С появлением этого исследования открыта еще одна из неизвестных страниц истории, связанная с пребыванием японских военнопленных и интернированных в Украине в 1946—1949 годах.

Автор: Юрий Шаповал

Признаюсь, книгу, о которой пойдет речь, я прочитал с величайшим интересом и как-то незаметно для себя. А это признак того, что авторы со своей задачей справились. Как бы поясняя для меня и многих коллег, чем такой интерес вызван, авторы отмечают: доныне «не всем профессиональным историкам… известно, что в послевоенный период (начиная с 1946 года) на территории Украины были размещены и содержались в лагерях для военнопленных тысячи интернированных японцев».

Самое время назвать авторов. Это профессор, доктор исторических наук Александр Потыльчак, кандидат исторических наук, начальник Национального военно-исторического музея Украины Виктор Карпов и представитель японской общественной организации «Чернобыль-Тюбу» в Украине Такааки Такеучи. Книга под названием «Таємниці «західного інтернування»: японці в радянських таборах для військовополонених в Українській РСР (1946-1949 рр.)» вышла в этом году в издательстве Академии труда и социальных отношений Федерации профсоюзов Украины тиражом тысяча экземпляров.

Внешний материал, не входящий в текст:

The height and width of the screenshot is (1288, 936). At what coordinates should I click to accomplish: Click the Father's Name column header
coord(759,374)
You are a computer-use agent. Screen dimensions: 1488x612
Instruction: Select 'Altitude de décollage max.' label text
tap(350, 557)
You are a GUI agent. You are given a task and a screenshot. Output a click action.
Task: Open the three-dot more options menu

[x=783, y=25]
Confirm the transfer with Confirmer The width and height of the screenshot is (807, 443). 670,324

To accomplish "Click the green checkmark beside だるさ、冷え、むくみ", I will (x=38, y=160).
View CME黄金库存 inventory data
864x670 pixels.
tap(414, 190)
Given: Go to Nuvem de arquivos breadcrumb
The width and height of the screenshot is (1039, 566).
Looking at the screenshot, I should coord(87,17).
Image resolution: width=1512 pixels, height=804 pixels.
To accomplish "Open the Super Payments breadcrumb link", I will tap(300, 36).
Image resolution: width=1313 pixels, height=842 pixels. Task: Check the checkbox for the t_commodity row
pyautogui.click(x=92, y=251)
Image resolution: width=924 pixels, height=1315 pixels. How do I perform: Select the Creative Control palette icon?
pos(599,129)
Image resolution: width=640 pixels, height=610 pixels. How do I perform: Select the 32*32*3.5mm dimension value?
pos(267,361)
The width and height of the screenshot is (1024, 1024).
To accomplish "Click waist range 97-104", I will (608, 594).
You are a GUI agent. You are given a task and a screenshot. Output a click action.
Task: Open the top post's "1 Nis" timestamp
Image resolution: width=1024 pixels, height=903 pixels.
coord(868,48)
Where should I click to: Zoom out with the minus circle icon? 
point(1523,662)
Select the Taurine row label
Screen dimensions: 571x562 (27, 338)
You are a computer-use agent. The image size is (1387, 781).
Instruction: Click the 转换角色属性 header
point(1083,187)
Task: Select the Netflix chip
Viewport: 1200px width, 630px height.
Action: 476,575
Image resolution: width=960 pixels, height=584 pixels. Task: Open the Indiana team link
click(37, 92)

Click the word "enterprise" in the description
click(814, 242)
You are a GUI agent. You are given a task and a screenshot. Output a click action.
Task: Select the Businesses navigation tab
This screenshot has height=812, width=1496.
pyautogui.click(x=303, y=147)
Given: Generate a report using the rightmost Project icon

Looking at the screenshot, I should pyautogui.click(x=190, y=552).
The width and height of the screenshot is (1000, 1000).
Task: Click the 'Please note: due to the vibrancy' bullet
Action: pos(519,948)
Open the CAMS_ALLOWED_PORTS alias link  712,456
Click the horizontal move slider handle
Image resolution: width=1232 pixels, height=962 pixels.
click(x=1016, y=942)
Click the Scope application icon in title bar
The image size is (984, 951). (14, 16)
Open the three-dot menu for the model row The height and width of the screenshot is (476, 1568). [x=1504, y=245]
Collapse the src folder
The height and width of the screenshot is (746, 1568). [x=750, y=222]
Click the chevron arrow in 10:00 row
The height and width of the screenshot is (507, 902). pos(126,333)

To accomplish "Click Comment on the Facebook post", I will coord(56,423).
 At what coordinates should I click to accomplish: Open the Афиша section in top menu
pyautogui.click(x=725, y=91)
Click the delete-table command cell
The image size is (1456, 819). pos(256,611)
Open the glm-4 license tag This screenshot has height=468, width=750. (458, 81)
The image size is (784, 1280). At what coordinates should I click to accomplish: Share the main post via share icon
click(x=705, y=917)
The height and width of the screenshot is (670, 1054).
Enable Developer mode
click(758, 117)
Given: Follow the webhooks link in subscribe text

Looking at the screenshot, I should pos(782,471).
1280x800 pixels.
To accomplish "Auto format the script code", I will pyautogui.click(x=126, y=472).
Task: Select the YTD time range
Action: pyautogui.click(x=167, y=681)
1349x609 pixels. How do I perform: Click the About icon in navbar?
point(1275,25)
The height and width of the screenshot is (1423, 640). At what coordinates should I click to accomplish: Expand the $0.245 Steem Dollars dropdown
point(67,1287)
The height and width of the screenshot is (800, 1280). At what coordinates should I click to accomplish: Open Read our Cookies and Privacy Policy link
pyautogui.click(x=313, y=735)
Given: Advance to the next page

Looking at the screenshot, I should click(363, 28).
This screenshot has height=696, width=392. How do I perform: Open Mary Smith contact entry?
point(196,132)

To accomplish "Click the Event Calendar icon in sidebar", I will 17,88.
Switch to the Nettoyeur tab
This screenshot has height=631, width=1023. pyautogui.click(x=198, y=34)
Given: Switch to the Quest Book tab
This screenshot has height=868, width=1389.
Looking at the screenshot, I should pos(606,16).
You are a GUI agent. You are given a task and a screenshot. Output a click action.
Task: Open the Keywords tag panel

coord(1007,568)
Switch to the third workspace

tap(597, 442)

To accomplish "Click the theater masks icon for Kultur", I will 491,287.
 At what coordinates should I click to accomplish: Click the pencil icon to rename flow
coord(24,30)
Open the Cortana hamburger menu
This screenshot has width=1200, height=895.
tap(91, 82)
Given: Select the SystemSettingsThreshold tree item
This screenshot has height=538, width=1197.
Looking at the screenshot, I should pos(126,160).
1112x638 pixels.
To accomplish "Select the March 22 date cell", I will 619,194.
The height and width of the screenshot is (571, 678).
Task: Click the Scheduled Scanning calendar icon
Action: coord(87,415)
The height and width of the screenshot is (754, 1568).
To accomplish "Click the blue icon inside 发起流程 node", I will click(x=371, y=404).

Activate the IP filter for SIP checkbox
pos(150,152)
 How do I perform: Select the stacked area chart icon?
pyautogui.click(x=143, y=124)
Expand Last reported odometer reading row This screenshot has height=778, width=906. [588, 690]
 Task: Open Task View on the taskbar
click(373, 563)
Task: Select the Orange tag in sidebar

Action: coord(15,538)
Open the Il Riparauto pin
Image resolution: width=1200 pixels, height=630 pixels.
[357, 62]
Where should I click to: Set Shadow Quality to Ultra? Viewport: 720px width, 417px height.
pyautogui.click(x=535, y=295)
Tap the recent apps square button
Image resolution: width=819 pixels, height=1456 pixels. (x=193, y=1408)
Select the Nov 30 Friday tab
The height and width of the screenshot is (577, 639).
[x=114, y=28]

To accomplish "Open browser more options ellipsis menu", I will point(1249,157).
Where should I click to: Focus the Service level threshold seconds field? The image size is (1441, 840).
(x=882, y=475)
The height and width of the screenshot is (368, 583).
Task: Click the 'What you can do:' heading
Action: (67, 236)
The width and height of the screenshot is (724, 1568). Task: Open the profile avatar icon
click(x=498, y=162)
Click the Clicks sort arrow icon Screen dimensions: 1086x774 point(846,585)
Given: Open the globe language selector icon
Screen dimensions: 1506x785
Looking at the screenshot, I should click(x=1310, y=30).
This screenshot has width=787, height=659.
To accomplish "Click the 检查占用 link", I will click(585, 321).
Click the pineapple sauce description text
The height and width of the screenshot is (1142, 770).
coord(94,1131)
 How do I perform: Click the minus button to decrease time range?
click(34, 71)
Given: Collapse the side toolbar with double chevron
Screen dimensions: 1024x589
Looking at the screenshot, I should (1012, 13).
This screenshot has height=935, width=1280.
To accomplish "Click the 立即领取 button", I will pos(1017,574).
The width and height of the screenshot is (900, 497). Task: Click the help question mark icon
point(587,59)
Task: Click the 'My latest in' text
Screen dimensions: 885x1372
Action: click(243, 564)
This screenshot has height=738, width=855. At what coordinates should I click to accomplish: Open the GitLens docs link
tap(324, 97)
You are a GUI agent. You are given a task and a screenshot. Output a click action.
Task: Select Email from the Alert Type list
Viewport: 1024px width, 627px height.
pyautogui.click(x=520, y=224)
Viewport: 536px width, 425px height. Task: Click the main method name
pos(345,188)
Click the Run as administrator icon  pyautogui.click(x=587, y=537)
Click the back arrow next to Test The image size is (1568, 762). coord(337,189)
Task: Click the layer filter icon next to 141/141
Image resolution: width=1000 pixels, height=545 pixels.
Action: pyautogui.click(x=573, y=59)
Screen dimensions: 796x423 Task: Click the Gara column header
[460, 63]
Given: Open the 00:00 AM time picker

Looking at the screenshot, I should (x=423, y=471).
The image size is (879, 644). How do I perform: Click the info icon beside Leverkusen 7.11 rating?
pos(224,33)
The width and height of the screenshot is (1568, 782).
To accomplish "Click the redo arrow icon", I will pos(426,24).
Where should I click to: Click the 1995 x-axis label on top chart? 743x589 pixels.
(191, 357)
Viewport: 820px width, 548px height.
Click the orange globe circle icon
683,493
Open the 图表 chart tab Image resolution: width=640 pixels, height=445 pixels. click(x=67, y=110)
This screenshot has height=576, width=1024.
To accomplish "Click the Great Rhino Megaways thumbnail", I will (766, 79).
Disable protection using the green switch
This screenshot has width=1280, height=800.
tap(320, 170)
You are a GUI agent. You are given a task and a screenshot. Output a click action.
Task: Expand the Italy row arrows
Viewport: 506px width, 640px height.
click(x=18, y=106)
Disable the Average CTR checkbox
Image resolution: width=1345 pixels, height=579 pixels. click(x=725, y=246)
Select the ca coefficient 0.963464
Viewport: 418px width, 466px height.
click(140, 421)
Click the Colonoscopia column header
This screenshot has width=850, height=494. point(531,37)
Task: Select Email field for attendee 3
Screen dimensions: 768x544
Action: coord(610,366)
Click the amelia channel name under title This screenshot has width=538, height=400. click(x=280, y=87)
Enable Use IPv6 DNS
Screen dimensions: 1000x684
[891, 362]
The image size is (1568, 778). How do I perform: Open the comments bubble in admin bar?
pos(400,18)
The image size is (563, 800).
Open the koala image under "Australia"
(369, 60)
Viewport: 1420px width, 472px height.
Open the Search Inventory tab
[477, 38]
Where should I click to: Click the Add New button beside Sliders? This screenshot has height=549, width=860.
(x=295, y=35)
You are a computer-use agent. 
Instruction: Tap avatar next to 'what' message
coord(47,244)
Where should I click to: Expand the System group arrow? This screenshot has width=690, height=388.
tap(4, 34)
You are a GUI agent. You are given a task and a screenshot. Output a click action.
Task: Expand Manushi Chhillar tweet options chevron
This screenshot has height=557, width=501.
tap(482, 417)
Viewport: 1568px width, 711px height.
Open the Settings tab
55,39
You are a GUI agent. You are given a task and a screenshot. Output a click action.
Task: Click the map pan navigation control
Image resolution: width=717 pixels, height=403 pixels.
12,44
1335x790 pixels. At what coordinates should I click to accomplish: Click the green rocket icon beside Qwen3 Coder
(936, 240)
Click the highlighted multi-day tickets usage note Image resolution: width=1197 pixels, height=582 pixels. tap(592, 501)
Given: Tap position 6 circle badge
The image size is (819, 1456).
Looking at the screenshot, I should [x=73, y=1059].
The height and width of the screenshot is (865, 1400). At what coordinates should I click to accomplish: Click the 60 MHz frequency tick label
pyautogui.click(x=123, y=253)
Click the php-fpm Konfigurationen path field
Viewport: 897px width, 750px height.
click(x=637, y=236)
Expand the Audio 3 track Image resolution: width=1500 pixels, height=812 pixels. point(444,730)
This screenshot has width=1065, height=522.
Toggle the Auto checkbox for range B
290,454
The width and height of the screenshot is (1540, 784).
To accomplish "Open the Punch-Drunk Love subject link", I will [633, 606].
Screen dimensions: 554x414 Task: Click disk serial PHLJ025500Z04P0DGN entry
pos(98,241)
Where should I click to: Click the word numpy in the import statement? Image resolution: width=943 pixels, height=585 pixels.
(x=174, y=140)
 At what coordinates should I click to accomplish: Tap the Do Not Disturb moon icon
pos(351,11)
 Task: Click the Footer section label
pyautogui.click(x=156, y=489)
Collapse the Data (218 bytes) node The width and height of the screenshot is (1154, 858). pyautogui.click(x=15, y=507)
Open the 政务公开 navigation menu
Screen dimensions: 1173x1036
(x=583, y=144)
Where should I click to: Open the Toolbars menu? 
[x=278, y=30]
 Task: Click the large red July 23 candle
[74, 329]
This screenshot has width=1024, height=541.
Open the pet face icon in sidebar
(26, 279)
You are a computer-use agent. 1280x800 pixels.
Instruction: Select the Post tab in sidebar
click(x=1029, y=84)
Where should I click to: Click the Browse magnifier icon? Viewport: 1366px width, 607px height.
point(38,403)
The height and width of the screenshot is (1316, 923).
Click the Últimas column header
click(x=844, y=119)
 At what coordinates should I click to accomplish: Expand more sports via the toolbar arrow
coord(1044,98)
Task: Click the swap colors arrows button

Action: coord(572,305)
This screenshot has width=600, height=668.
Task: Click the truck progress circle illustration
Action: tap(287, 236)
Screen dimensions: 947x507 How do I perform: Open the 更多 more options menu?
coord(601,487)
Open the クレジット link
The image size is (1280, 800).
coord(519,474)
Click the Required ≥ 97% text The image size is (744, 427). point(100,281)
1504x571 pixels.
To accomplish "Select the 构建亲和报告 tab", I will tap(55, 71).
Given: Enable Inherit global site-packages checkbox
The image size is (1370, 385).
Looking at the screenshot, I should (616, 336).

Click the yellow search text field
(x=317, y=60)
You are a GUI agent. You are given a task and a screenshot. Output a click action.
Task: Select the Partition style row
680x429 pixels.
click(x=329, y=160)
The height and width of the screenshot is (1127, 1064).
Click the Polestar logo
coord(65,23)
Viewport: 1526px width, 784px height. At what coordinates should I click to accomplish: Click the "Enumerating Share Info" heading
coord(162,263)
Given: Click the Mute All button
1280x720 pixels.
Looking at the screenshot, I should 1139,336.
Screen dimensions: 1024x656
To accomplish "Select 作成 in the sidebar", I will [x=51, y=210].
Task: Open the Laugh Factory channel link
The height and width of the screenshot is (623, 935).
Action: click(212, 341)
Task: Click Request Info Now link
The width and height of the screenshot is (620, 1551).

Небольшой тираж и стал для меня главным стимулом к подготовке этой рецензии. О пленных, содержавшихся в послевоенной Украине, несмотря на публикации последних лет, все еще недостает добротных и полномасштабных научных работ. А уж о японцах практически ничего не написано. Поэтому и отважился написать не только о книге, но и о рассказанной в ней истории. Тем более, что авторы опирались на архивные источники из Отраслевого государственного архива МВД Украины, Центрального государственного архива высших органов власти и управления Украины, Российского государственного военного архива, Центрального архива Министерства обороны Российской Федерации, на воспоминания бывших японских военнопленных, предоставленные их родственниками, на другие заслуживающие доверия документы. Все эти источники добротно описаны в первом разделе книги, а некоторые вошли в третий раздел как документальное приложение.

Как японцы оказались в Украине

8 августа 1945 года народный комиссар иностранных дел Вячеслав Молотов зачитал послу Японии Наотакэ Сато заявление о вступлении СССР в войну против Японии. Части Дальневосточного и Забайкальского фронтов перешли государственную границу и углубились в территорию, контролируемую Квантунской армией. Авторы книги отмечают, что боевые действия в Маньчжурии трудно назвать полноценной войной. Основным видом боевых действий советских войск был марш и встречный бой.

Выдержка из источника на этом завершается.